A Escócia será a terceira adversária do Brasil na fase de grupos da Copa do Mundo de 2026, integrando o Grupo C. A seleção europeia chega com um mix de experiência e jogadores em ascensão, encarando a disputa com o objetivo de surpreender.
Sob o comando de Steve Clarke, desde 2019, a Escócia aposta na organização defensiva e em transições rápidas para impor ritmo aos adversários. Clarke já havia trabalhado em clubes como West Brom, Reading, Aston Villa e Kilmarnock.

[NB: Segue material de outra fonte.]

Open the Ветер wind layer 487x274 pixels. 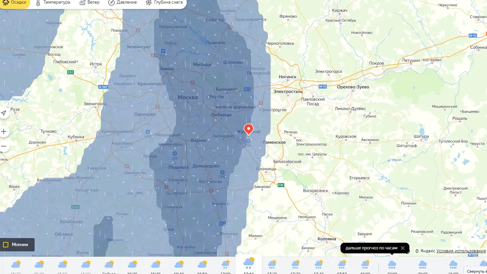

O principal nome da equipe é Andrew Robertson, capitão e destaque do Liverpool, que reúne liderança e participação ofensiva. Ao lado dele, Scott McTominay vive fase forte e teve protagonismo no Napoli após deixar o Manchester United.
Meio-campo e jovens promessas
Entre os comandados do técnico, o meio-campo tem peças que controlam o jogo, como Lewis Ferguson, destaque do Bologna, reconhecido pela criatividade. Bil ly Gilmour aparece como presença constante na saída de bola.
Ben Doak simboliza a nova geração, visto como uma das maiores promessas do futebol escocês para o Mundial. Também integram o elenco nomes com rodagem em ligas fortes, como John McGinn e Kieran Tierney.
Adam Adams e outros titulares ajudam a manter a base competitiva, com Che Adams atuando como centroavante no Torino. A seleção busca equilíbrio entre experiência e renovação para enfrentar o Brasil na fase de grupos.